There is a big difference between “legal protection” and “mandated compensation”.

I buy from Bandcamp when I can, but many albums I want to buy are not on Bandcamp unfortunately. I can’t believe how difficult some artists make it to buy their music in a digital form, which makes zero sense to me.

1 Like

No kidding. I’ve over the years interacted with some relatively well-known artists who had outsourced their recorded music distribution to incompetent sidekicks. So smart in their music, so clueless with respect to their digital market. Oh well.

1 Like

No but its how artists can control the money they earn without losing it all to the record companies.
Not the place for Taylor Swift and co, but certainly the place that about 80% of what I am listening to is released and purchased and that seems to be getting higher.

It is growing and needs more people that want to spend more than £9.99 on all the Music in the world.
I have purchased 70+ albums this year from Bandcamp and consider it an investment in the bands

This thread is 39 entries long, and the definition of “fair compensation” has yet to surface.

But history has shown that trying to set “fair” compensation for any affinity group is a fool’s errand. The market does a far better job of it than any government mechanism.

1 Like

The solution isn’t Bandcamp. Most music consumers today stream. They don’t buy music. Buying the music of mostly obscure artists on Bandcamp is not a threat to the streaming services or the labels. If a musician wants to be heard, they need to be on the big streaming services.

The problem for many artists is that streaming provides literally no income. Obviously touring has been difficult which has accentuated the problem.

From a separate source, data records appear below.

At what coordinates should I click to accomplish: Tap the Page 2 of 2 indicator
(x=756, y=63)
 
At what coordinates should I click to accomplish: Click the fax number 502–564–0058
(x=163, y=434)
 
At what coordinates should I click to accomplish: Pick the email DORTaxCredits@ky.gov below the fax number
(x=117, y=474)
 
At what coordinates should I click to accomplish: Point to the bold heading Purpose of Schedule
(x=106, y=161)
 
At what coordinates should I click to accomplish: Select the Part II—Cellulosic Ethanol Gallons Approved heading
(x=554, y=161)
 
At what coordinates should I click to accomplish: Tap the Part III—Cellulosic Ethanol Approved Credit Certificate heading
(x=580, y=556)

I agree that streaming is the future, hence the need for government intervention to improve the failings of unchecked markets. After all, that’s what happens already in many industries.

1 Like

Its a solution for some bands to get real money, but it is not the solution for the market as a whole I agree.

By using the thousand true fans idea many bands will be able to fund themselves through services like BandCamp and get to keep most of the money they generate.
I don’t really see a UK government shake up of streaming making any headway in the next few years as it will drag out.

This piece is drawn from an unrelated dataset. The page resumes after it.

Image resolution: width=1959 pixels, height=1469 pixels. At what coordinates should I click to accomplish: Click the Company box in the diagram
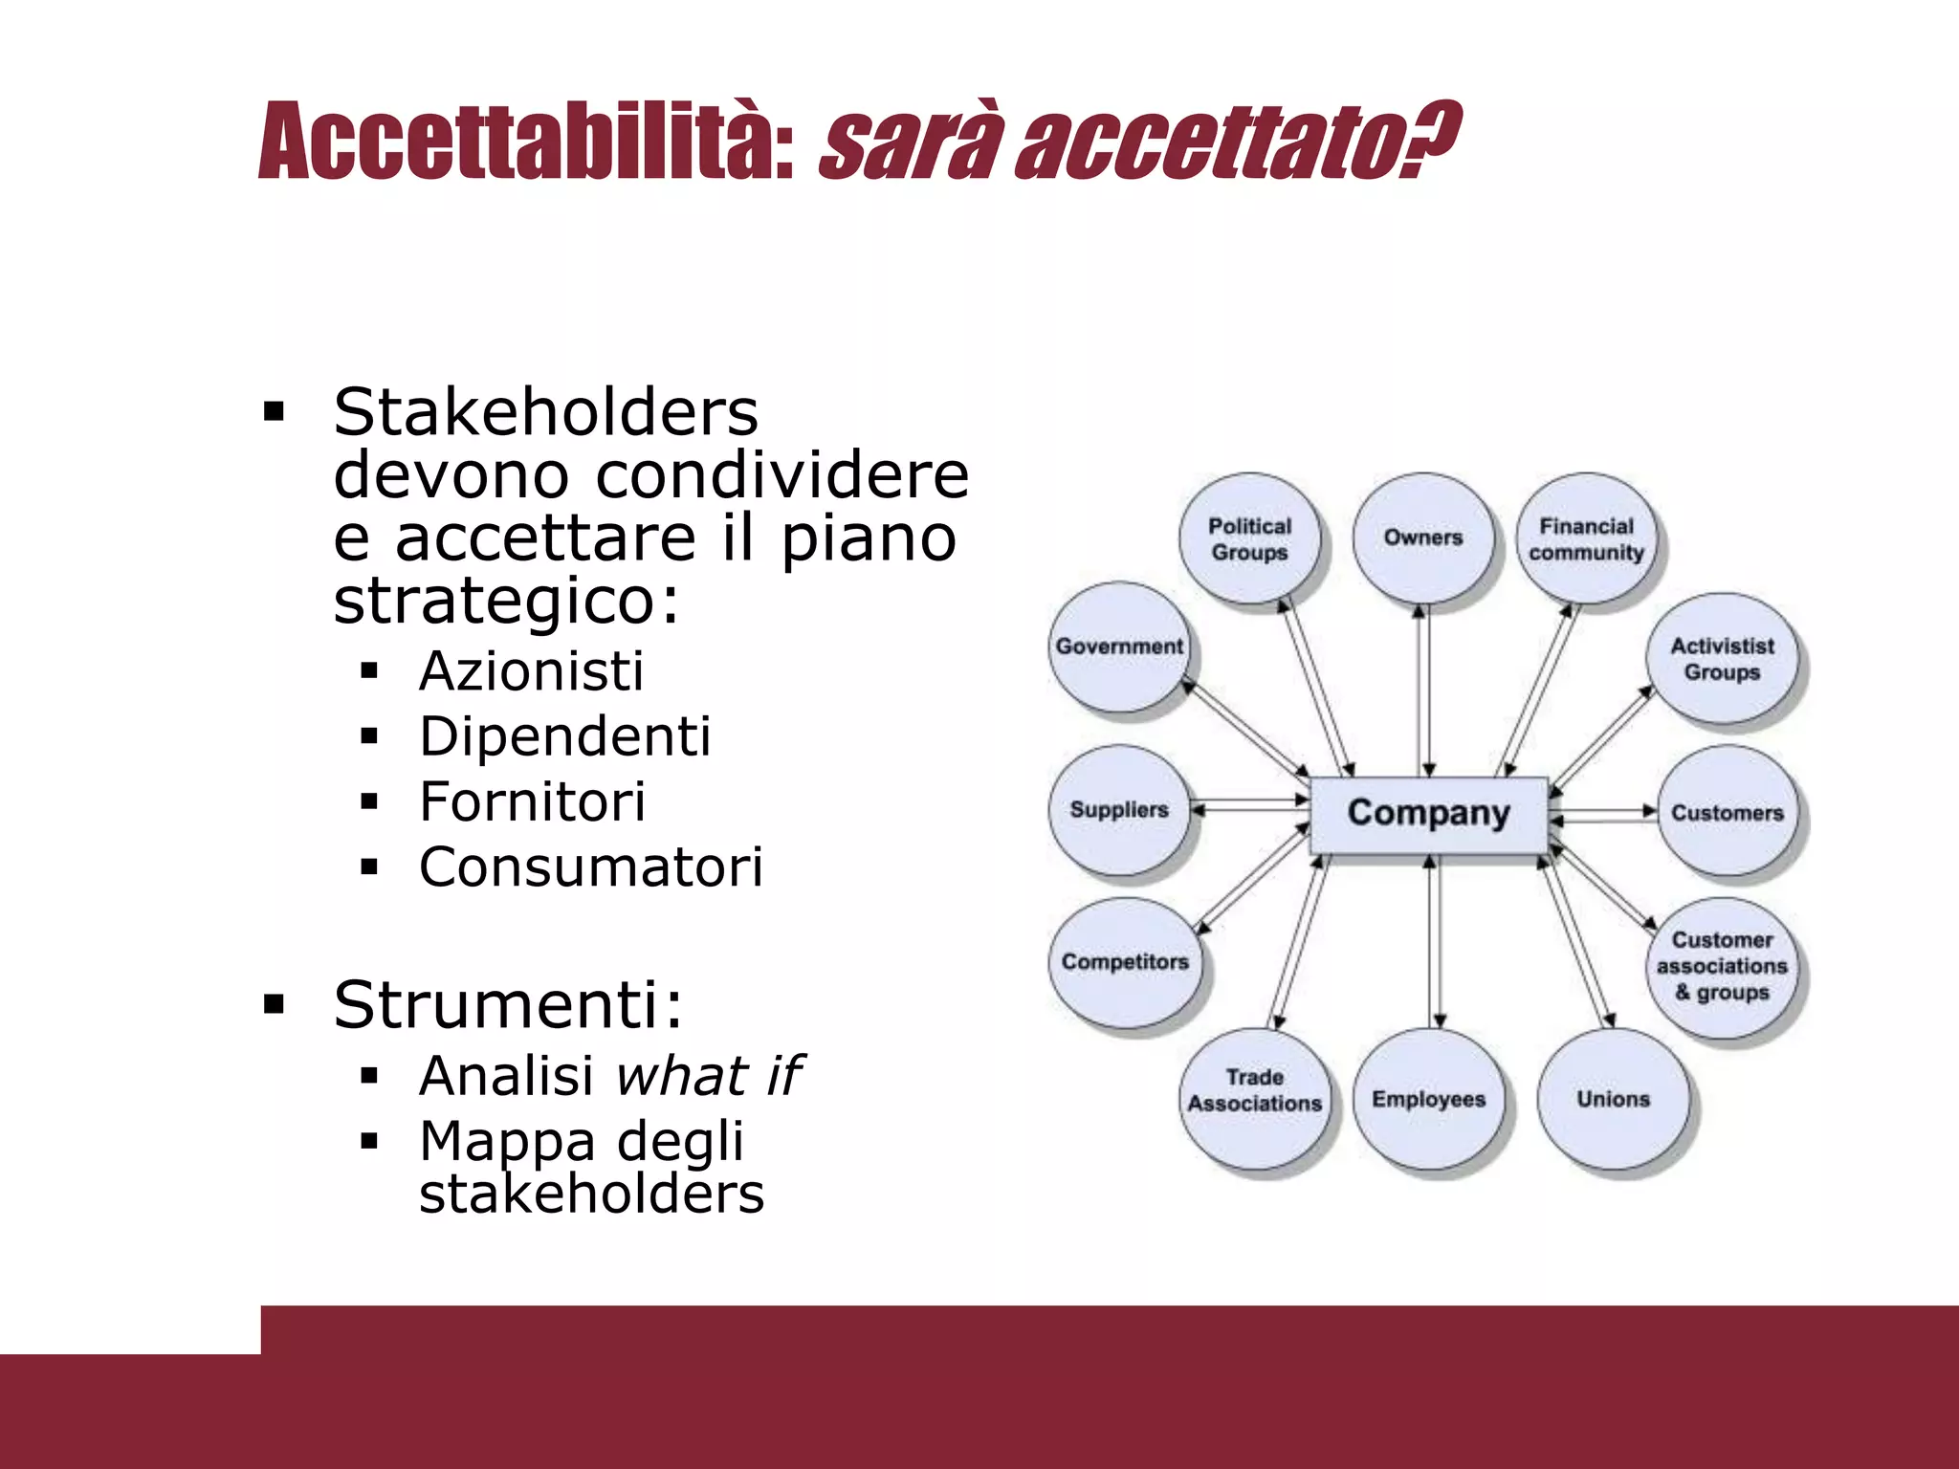1428,814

Without having properly looked at the numbers, I don’t find streaming to actually be the issue at hand.

Let’s back up a few decades. You had artists playing on radios. Some of them made a lot of money out of royalties. The big ones. Other made jack shhhhht. The small ones. Now comeback to the present and look at streaming - it’s the same thing with one big distinction. Back then people listened to an artist on the radio and went out to buy their records, so they can listen at their own leisure. Nowadays streaming is something people can enjoy at their own leisure so a lot of them don’t buy records anymore - the balance has tipped in that an album must really be worth it to be bought.

That being said, less and less people listen to radio and less are willing to actually buy records. On the other side, you have more and more artists and everyone thinks they deserve to get rich out of it. One should stop and think if they actually deserve that. Some do, obviously, but the majority are just unimaginative me-toos.

I for one still buy physical media, but only after I’ve heard it streaming and I deem it worthy. Can’t buy every damned album that comes out.